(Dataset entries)
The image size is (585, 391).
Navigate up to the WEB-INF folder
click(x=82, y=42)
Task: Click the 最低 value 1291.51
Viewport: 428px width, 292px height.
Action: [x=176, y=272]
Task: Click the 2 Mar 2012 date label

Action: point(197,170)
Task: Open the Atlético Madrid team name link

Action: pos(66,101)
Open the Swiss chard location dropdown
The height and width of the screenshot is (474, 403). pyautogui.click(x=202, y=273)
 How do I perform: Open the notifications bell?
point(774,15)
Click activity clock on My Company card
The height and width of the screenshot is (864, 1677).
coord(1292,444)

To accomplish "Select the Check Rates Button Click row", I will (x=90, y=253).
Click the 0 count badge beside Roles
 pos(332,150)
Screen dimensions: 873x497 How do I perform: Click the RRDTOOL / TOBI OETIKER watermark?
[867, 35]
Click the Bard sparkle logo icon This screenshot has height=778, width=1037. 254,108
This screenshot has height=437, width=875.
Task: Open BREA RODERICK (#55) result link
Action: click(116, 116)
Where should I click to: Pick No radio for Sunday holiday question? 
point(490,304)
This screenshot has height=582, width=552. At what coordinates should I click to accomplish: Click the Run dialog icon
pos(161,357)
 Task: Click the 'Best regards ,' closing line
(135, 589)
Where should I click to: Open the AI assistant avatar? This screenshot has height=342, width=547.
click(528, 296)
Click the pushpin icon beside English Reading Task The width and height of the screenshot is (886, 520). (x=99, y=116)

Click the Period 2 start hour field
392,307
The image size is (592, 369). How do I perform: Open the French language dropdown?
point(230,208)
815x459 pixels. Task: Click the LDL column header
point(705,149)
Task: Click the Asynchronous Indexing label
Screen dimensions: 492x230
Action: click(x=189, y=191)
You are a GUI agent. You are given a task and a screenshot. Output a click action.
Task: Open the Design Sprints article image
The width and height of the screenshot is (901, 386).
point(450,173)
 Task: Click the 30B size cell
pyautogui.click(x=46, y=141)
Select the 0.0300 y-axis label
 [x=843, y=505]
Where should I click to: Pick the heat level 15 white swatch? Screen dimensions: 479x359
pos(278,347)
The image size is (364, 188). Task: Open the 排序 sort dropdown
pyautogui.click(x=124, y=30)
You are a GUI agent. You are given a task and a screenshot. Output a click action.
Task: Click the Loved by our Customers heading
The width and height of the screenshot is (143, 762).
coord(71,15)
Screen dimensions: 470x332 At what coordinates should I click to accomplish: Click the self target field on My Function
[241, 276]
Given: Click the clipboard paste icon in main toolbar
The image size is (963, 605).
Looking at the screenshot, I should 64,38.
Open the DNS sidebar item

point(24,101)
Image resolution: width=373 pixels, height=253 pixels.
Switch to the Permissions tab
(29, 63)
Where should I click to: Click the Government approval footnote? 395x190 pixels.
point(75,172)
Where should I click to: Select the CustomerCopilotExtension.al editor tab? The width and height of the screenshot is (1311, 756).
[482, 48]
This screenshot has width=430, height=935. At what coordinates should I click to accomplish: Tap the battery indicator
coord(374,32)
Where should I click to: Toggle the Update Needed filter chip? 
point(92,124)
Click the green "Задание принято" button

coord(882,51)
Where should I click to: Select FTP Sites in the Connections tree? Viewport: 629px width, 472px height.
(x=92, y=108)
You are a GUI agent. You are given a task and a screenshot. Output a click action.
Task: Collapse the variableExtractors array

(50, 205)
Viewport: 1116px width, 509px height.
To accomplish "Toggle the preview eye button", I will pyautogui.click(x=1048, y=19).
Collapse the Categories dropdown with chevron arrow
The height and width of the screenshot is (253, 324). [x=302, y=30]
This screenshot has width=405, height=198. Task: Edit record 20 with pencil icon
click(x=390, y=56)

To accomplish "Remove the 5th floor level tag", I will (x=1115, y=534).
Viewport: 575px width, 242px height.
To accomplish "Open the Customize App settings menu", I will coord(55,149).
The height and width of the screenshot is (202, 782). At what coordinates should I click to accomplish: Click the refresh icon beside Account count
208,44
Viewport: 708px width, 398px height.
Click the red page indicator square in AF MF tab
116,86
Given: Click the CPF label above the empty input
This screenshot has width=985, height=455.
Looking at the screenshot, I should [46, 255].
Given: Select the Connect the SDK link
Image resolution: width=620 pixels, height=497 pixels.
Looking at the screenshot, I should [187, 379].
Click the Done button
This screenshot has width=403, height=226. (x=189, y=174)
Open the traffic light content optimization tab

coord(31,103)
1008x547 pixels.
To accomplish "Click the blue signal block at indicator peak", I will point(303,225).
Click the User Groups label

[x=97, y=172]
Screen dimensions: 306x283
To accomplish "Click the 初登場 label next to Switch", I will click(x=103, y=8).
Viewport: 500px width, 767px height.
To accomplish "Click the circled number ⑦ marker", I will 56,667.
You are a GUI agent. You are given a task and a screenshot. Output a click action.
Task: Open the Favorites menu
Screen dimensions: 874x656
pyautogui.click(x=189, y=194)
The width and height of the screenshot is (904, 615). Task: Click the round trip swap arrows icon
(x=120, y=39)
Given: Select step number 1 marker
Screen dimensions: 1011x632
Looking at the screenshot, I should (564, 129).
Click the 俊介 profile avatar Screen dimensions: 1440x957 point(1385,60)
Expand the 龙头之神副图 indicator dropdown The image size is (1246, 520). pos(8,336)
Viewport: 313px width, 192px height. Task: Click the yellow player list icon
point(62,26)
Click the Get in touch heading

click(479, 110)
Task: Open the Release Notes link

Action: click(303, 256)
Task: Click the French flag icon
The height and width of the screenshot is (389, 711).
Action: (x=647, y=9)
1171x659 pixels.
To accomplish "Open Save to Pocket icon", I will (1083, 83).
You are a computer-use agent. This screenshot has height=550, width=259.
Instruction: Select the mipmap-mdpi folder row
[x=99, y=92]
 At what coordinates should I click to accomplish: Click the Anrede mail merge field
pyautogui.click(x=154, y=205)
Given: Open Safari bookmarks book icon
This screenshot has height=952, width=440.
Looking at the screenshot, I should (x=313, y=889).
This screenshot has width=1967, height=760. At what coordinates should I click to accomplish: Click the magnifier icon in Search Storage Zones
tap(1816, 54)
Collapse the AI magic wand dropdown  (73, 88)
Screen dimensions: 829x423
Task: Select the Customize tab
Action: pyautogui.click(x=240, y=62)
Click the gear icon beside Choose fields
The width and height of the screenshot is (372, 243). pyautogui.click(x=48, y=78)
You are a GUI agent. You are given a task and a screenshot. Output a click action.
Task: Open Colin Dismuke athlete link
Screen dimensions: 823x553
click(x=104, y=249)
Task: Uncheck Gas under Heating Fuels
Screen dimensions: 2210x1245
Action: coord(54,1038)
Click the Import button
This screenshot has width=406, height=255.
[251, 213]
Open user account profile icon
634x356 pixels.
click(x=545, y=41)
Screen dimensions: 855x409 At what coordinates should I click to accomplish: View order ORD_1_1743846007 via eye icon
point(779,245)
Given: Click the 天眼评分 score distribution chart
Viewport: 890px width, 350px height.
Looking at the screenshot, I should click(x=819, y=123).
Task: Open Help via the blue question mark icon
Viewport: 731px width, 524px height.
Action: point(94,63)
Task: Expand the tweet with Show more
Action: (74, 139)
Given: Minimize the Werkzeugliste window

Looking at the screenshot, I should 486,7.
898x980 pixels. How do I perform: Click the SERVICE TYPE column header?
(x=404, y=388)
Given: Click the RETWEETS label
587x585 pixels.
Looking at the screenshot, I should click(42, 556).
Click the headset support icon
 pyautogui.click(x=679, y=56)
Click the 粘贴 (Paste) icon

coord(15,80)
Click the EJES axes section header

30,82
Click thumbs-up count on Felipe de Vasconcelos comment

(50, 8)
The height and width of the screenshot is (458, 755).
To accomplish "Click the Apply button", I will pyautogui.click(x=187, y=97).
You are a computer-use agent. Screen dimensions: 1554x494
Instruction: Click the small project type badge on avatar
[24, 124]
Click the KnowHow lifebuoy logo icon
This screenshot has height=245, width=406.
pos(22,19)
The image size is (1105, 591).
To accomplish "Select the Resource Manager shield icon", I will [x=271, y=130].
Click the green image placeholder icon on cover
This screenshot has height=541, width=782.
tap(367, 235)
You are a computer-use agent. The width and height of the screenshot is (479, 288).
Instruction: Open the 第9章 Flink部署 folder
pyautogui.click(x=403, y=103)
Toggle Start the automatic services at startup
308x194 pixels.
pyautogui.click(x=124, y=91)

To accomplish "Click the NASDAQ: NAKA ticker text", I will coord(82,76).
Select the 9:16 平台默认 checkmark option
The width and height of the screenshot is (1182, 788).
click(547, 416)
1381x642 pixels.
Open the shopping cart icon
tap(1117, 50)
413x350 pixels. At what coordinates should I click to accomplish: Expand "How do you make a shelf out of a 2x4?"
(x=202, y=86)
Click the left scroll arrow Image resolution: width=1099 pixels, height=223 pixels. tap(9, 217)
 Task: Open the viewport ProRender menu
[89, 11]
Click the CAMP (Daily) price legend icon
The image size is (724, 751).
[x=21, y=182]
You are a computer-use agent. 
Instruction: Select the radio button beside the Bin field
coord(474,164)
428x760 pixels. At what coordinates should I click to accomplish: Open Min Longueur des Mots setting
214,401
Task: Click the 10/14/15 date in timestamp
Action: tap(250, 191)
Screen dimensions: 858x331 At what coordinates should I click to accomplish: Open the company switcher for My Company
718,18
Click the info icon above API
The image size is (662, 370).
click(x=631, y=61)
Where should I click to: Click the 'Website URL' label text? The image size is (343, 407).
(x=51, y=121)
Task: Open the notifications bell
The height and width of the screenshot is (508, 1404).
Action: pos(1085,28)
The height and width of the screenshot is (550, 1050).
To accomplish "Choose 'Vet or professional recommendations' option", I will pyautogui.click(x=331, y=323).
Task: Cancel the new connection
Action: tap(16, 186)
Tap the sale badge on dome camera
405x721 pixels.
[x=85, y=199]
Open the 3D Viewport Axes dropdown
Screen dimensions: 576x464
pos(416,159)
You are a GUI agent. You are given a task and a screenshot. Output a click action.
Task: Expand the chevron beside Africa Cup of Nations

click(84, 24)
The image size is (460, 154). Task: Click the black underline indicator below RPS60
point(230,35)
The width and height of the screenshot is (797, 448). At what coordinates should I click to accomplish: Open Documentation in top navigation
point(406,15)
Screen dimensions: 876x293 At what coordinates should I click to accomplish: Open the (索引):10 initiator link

To do: Leave out every line before the one containing "Click the CAMP (Daily) price legend icon". Transcribe that line and all lines after it through the end of the data above, exactly.

Response to this task:
Click the CAMP (Daily) price legend icon
The image size is (724, 751).
[x=21, y=182]
You are a computer-use agent. 
Instruction: Select the radio button beside the Bin field
coord(474,164)
428x760 pixels. At what coordinates should I click to accomplish: Open Min Longueur des Mots setting
214,401
Task: Click the 10/14/15 date in timestamp
Action: tap(250, 191)
Screen dimensions: 858x331 At what coordinates should I click to accomplish: Open the company switcher for My Company
718,18
Click the info icon above API
The image size is (662, 370).
click(x=631, y=61)
Where should I click to: Click the 'Website URL' label text? The image size is (343, 407).
(x=51, y=121)
Task: Open the notifications bell
The height and width of the screenshot is (508, 1404).
Action: pos(1085,28)
The height and width of the screenshot is (550, 1050).
To accomplish "Choose 'Vet or professional recommendations' option", I will pyautogui.click(x=331, y=323).
Task: Cancel the new connection
Action: tap(16, 186)
Tap the sale badge on dome camera
405x721 pixels.
[x=85, y=199]
Open the 3D Viewport Axes dropdown
Screen dimensions: 576x464
pos(416,159)
You are a GUI agent. You are given a task and a screenshot. Output a click action.
Task: Expand the chevron beside Africa Cup of Nations

click(84, 24)
The image size is (460, 154). Task: Click the black underline indicator below RPS60
point(230,35)
The width and height of the screenshot is (797, 448). At what coordinates should I click to accomplish: Open Documentation in top navigation
point(406,15)
Screen dimensions: 876x293 At what coordinates should I click to accomplish: Open the (索引):10 initiator link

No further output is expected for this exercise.